Think of it as a triangle, which I won't try to draw here. Three points.

A. PERSONAL/PRIVATE story elements -- goals and obstacles having to do with home and family.

B. PUBLIC story elements -- goals and obstacles having to do with career, work or the outside world.

C. CHARACTER elements -- strengths and weaknesses of the character/s.

Each of these interact and push and pull one another. The desire for success publicly is complicated by the desires having to do with home which are complicated by the character's qualities, which change in response to the ups and downs of reaching for their goals, etc.

These should generate some number of conflicts, some of which are external to the character and some of which are internal to the character.

So, basically I'm going through each of my main characters and doing a lot of brainstorming and story development on each of these points. Sometimes that leads to drafting in the book's voice for a little while, but I don't really take that seriously yet. I just regard it all as note-taking.

I don't know how long this is going to take. I just try to do my best to treat it seriously for a few hours every day, and hopefully I'll have a good story I believe enough in to write soon.
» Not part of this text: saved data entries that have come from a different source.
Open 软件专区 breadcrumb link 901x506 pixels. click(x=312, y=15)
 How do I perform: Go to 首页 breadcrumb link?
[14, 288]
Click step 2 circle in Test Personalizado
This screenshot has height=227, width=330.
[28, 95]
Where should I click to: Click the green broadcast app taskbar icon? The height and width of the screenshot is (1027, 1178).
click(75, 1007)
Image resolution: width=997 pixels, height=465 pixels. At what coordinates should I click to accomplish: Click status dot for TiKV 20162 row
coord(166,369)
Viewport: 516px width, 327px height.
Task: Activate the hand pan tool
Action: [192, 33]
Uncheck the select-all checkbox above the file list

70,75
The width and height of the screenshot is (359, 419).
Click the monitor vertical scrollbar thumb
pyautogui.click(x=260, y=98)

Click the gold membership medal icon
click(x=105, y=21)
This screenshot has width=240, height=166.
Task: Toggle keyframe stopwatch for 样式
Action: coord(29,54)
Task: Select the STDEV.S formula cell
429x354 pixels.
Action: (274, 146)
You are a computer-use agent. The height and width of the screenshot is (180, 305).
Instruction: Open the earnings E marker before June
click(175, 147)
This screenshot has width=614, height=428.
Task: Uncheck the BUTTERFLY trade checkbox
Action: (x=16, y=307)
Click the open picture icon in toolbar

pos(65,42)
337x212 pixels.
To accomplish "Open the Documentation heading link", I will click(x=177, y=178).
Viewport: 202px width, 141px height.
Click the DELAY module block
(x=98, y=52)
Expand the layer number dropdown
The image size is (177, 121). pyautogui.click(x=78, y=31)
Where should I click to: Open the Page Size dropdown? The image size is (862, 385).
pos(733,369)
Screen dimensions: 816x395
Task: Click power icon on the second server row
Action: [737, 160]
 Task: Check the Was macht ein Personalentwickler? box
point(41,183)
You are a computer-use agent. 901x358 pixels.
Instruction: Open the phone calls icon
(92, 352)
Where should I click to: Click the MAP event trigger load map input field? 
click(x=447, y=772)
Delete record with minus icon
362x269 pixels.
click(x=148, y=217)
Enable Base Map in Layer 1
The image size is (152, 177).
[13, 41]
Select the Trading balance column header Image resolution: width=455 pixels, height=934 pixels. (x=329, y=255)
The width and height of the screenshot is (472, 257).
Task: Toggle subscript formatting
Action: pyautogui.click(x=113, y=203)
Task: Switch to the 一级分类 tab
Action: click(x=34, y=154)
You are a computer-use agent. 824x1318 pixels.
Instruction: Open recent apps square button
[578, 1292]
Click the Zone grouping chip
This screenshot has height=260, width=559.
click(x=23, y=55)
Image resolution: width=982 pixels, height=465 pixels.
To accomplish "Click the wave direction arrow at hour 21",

Now, there is a danger of planning it so much that I'm bored with it. I saw a quote from Margaret Atwood recently where she talks about never knowing the endings of her books and never planning them out, because if she had all that ready, she wouldn't be interested in writing it anymore. Maybe the process I'm working on is too controlling. But I'm trying to compensate for another weakness, which is the difficulty of developing plot. I don't want to end up with a draft with no plot, so this is how I'm going about things.